Der im März verstorbene Physiker Stephen Hawking wurde von Wissenschaftlern, Geschäftsleuten, Politikern und der Öffentlichkeit oft nach seinen Gedanken zu diversen Themen befragt. Gibt es einen Gott? Wird uns die künstliche Intelligenz überflügeln? Werden wir auf der Erde überleben? Hawking unterhielt ein Archiv mit seinen Antworten. Daraus entstand dieses postum veröffentlichte Buch. Zu Recht teilt der US-amerikanische Astrophysiker und Nobelpreisträger Kip Thorne in seinem Vorwort die zehn «grossen Fragen der Menschheit» ein in solche, die tief in Hawkings Wissenschaft verwurzelt sind, und in jene, die er, wenn auch «voller Weisheit und Kreativität», als Laie beantwortet – und wo der Leser Hawkings Sichtweise durchaus hinterfragen sollte.

Fürsorgliche und träumende TiereNatural History Museum: «Wildlife Fotografien des Jahres – Portfolio 28», Knesebeck, ca. 52 Fr.

Die Bilder von Javier Aznar González de Rueda zeigen die kleineren, unbekannten Lebewesen, beispielsweise die in Ecuador heimische Alchisme-Buckelzikade. Die Insekten sind besonders fürsorglich. Die Mütter beschützen ihren Nachwuchs bis zum Erwachsensein – sogar mit Dornen auf ihrem Rücken. Fotografien können einen wichtigen Beitrag zu Bildung und Umweltschutz liefern, ist der spanische Fotograf überzeugt. Er ist einer der Preisträger, die beim Wettbewerb «Wildlife Fotografien des Jahres» ausgezeichnet wurden. Die ästhetischen und spannungsreichen Gewinnerbilder sind in einem prächtigen Bildband zusammengefasst. Sie zeigen Szenen, die nur ausdauernde Beobachter ablichten können: etwa eine Erdmännchen-Mannschaft, die in Namibia eine Kobra in die Flucht schlägt, oder ein Jaguarweibchen, das in Brasilien einen Brillenkaiman überwältigt. Als Nachwuchsfotograf gewann der 15-jährige Skye Meaker. Der Südafrikaner hat einen auf der Pfote dösenden Leopard fotografiert.

Dem Eis verfallenPhilippe Bourseiller: «Eis – Das weltweite Porträt eines bedrohten Naturparadieses von der Arktis zur Antarktis», Knesebeck, ca. 69 Fr.

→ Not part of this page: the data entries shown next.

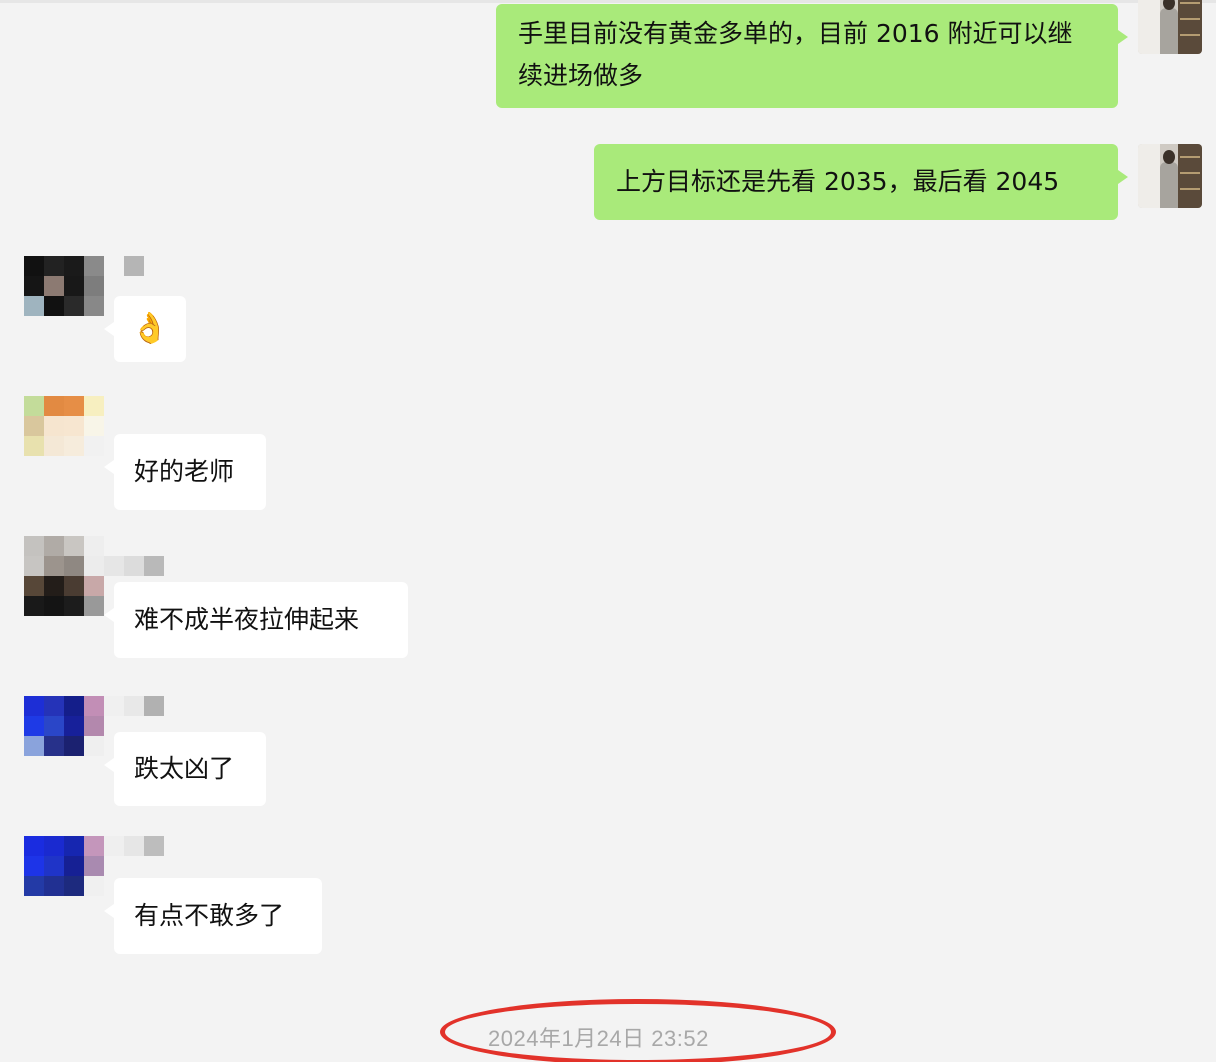 The image size is (1216, 1062). I want to click on received-message: 跌太凶了, so click(185, 769).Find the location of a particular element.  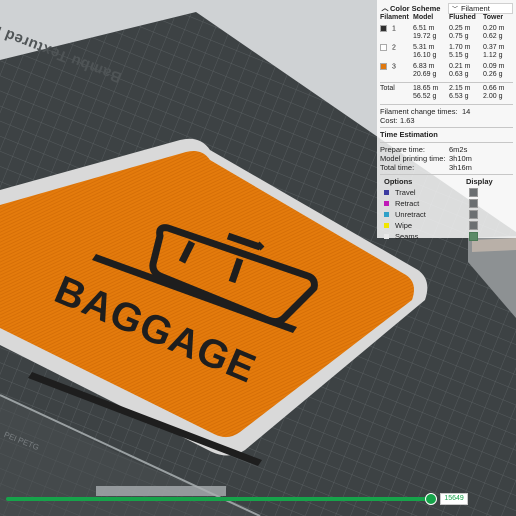

slider-thumb is located at coordinates (432, 499).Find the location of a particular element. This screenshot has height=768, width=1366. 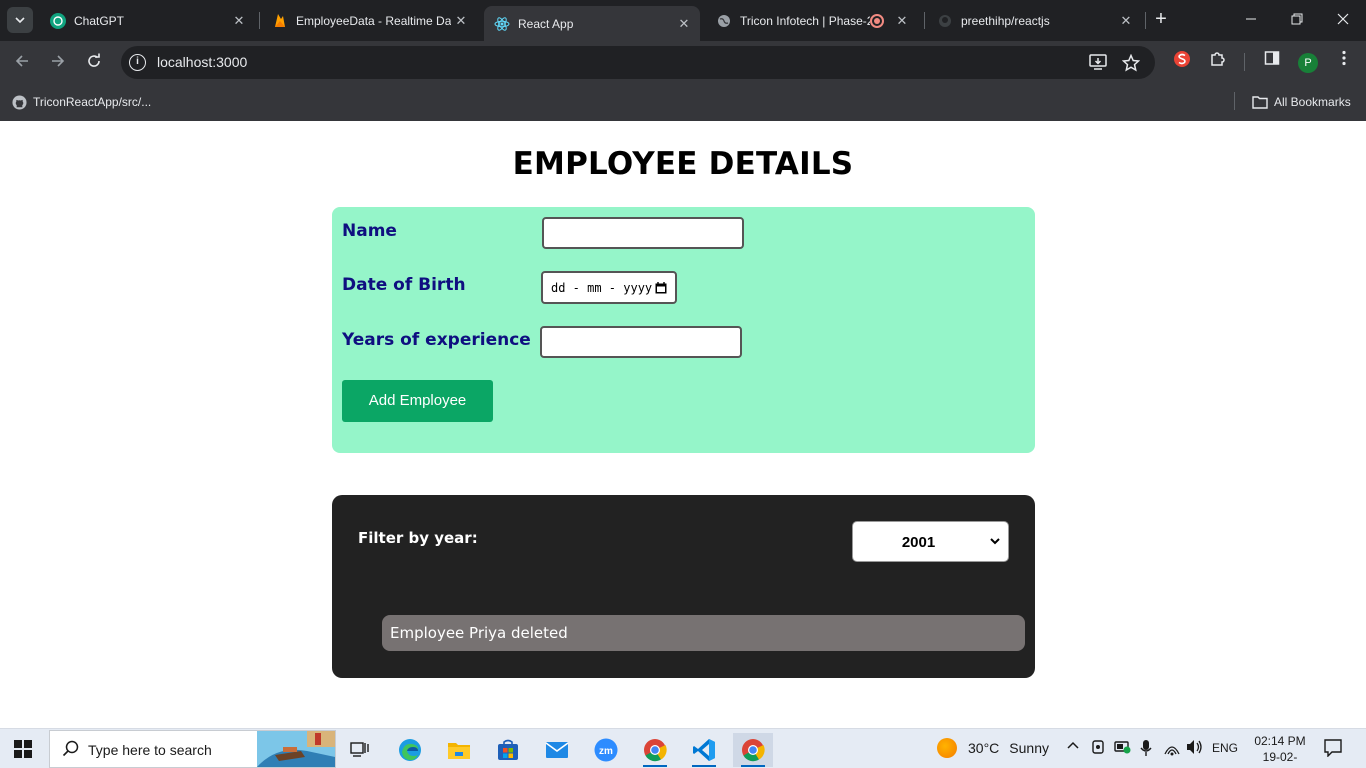

forward-button is located at coordinates (58, 63).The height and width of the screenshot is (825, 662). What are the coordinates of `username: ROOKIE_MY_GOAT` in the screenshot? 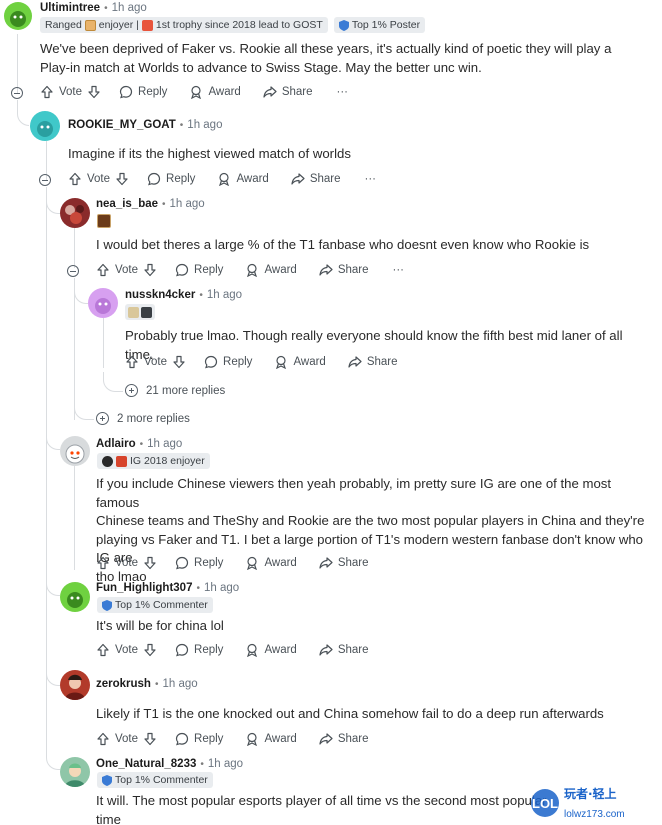 It's located at (122, 125).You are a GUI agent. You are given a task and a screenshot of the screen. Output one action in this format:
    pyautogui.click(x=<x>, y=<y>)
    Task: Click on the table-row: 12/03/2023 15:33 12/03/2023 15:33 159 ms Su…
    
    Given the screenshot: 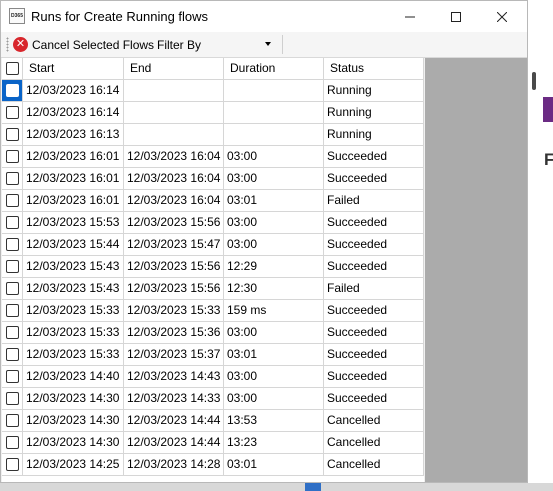 What is the action you would take?
    pyautogui.click(x=213, y=311)
     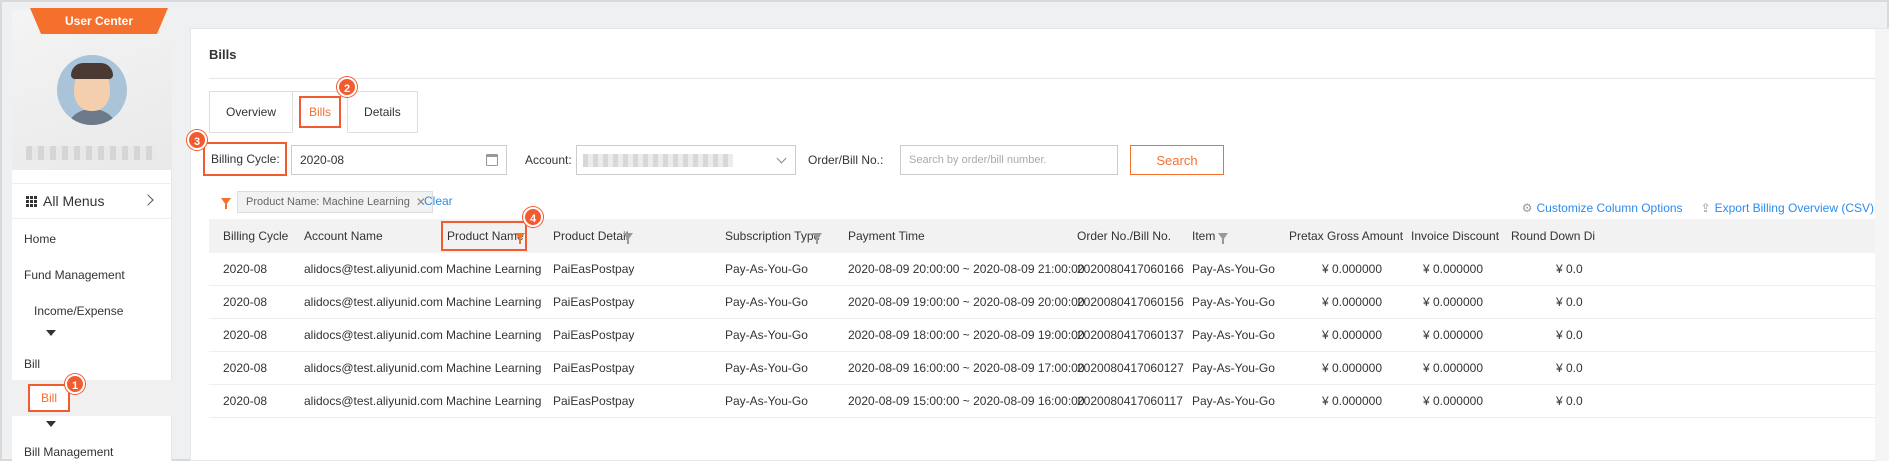 What do you see at coordinates (74, 201) in the screenshot?
I see `all-menus-label: All Menus` at bounding box center [74, 201].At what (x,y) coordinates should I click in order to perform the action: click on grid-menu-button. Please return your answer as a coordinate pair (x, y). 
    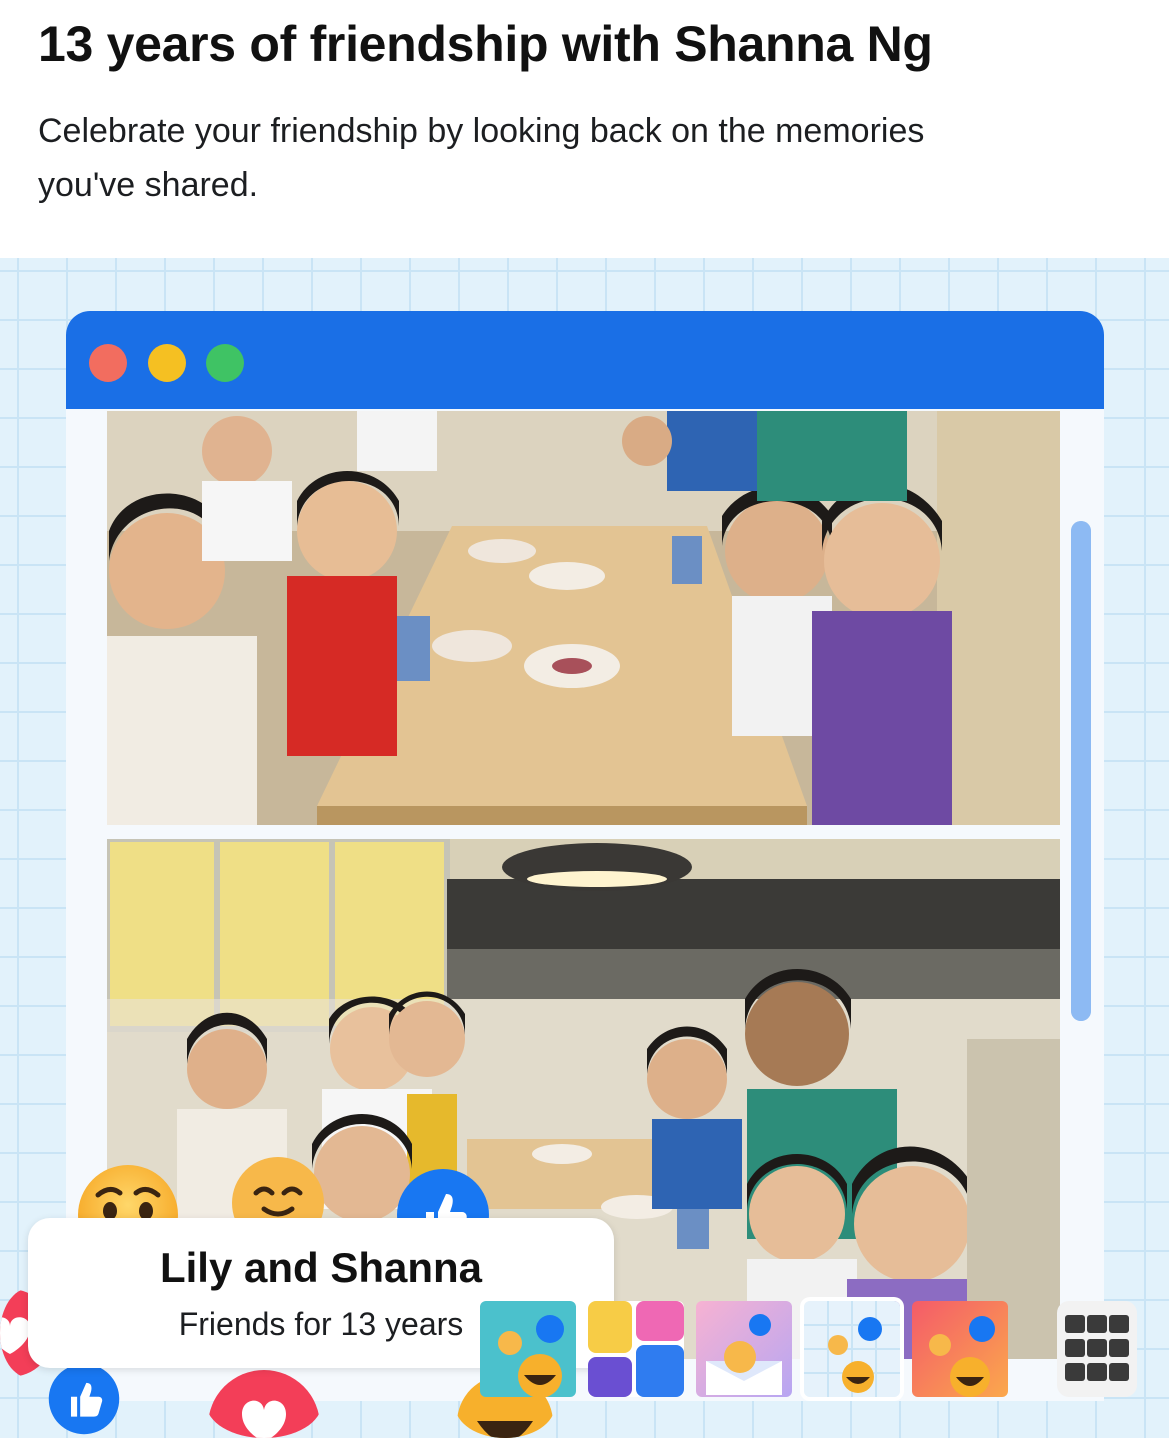
    Looking at the image, I should click on (1097, 1349).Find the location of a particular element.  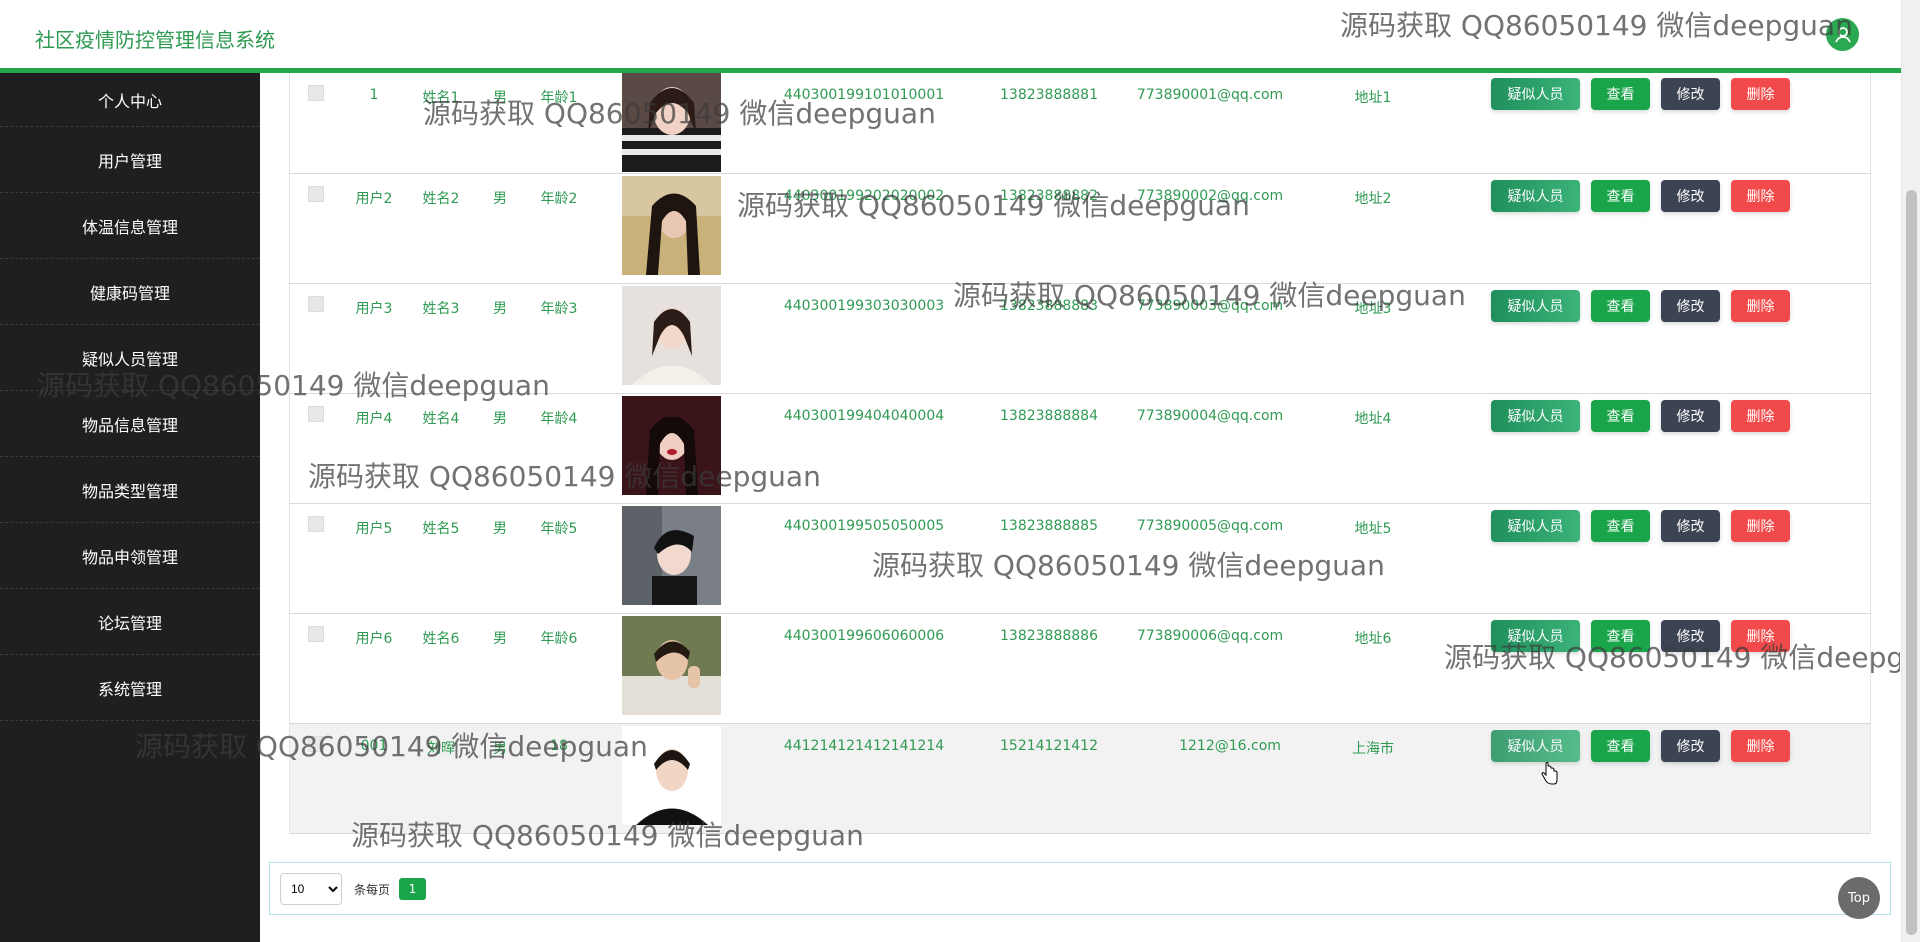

Ende der 1950er-Jahre versuchte die Eispatrouille der USA, Eisberge zu sprengen. Keine gute Idee. So entstanden viele kleine, nicht kontrollierbare Eismassen, die Schiffe schädigen könnten. Ein Glazionaut ist jemand, der sich in lebensbedrohliches Terrain vorwagt, um zum Beispiel im Inneren von Gletschern sogenannte Mühlen zu ergründen, die durch fliessendes Wasser herausgewaschen wurden. Glaziologen dient das Eis auch als Naturarchiv mit eingelagerten uralten Pollen, Vulkanasche oder Salzen. Im Bildband «Eis» sind nicht nur fantastische Fotos zu sehen, die schon beim Anschauen Hühnerhaut machen. Es kommen zudem interessante Persönlichkeiten zu Wort. Ob Abenteurer, Forscher oder Umweltschützer, allen ist gemein: Sie sind dem Eis verfallen. Aber selbst der Kapitän eines Eisbrechers im Norden Kanadas merkt: Das Eis schmilzt.